Review: Dead Shed Jokers – Dead Shed Jokers

dead shed jokers self titled

‘Dead Shed Jokers are dead set rockers, and that is the worst play on a band’s name that I have committed to type so far. I can only apologise to everyone involved in reading that.’

It’s been three months since I wrote that, and I still stand by it being the worst play on a band’s name I’ve committed to type. Now, this might mean I’ve improved since then, or it might mean I’m as exactly as bad as ever and it’s just that I’ve not done much of anything since then to improve or outdo myself. I refuse to make a further attempt at play on Dead Shed Jokers’ name, lest I incriminate myself further. However, I’ll tell you who has improved since then, Dead Shed Jokers.

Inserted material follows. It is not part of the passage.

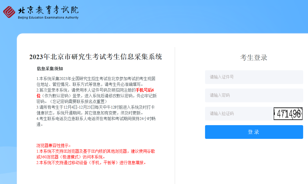The height and width of the screenshot is (184, 308).
Task: Click the red 浏览器兼容性提示 heading
Action: click(x=53, y=146)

The South Wales Jokers first appeared on CULTURED VULTURES in a PREVIOUS EDITION of PULSE: NEW MUSIC YOU NEED, where they made an impact with their scuzzy psychedelia that called to mind the likes of Queens of the Stone Age and Eighties Matchbox B-Line Disaster alongside a touch of a noisier variant of the kind of garage that The Vines put out, and The Strokes too, when they were feeling weird. This, of course, all stemmed from what was out there at the time – mainly their debut album Peyote Smile.

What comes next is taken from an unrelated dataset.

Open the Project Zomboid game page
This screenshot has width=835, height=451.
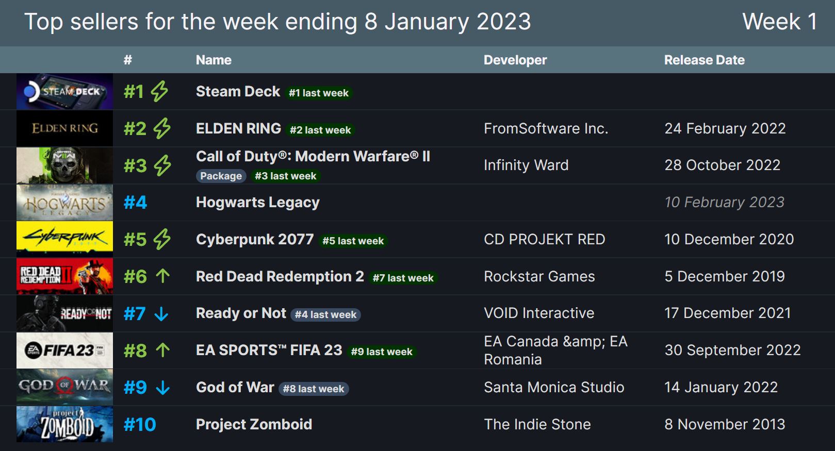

However, this, their second album, seems appropriately self-titled as the band seem to have consolidated all their influences, interests, and inspirations accordingly, and distilled a sound that is wholly their own and fully formed as such, having taken a stride of a step forward progressively. It’s all still here mind, it’s just harder, better, faster, stronger, as well as slower and heavier. ‘Dafydd’s Song’ quite physically kick starts the album with a steel-toe-capped boot of a riff’n’stomp that’s got that thick and fuzzy stoner groove as well as a cock-swinging rock’n’roll swagger to it, before stripping down into something a bit more spacious. It’s a track that’s more than happy to bounce around in its elements, stop-starting its tension and release regularly.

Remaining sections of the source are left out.